Supplied information START

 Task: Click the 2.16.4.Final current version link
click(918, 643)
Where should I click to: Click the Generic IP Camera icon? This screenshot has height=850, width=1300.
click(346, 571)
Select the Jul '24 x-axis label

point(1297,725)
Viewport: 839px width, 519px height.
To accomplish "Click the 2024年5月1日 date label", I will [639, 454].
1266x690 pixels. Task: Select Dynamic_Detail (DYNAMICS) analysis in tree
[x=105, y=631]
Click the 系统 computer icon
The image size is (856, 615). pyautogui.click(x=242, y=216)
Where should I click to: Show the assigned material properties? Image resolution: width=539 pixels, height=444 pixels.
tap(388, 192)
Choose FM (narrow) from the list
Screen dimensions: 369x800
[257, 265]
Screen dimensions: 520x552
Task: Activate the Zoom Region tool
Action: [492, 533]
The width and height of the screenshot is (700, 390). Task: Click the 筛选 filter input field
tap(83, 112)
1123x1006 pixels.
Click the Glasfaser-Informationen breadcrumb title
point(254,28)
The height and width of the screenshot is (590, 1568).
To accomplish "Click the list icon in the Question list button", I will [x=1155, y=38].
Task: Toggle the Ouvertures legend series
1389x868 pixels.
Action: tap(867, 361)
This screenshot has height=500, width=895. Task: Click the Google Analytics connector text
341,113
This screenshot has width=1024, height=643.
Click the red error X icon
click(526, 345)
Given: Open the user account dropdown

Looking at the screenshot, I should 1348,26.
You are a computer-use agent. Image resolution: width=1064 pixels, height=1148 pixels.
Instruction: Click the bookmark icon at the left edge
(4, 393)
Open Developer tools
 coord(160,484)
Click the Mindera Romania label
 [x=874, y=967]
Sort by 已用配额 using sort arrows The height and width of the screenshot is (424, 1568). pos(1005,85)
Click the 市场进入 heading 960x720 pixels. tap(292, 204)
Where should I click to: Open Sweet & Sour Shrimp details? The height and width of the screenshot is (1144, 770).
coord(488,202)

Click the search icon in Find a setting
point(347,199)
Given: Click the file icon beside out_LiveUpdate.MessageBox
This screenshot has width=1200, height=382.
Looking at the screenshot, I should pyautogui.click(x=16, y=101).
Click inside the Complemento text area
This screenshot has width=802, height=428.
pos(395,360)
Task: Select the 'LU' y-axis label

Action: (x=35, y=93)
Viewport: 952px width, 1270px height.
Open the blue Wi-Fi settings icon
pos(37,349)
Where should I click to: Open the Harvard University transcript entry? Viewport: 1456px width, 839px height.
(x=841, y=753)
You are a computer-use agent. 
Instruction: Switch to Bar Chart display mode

Supplied information END

For the word "accomplish", find every line in the data that holds it and copy that line.

**Task result**:
To accomplish "Click the 2024年5月1日 date label", I will [639, 454].
To accomplish "Click the list icon in the Question list button", I will [x=1155, y=38].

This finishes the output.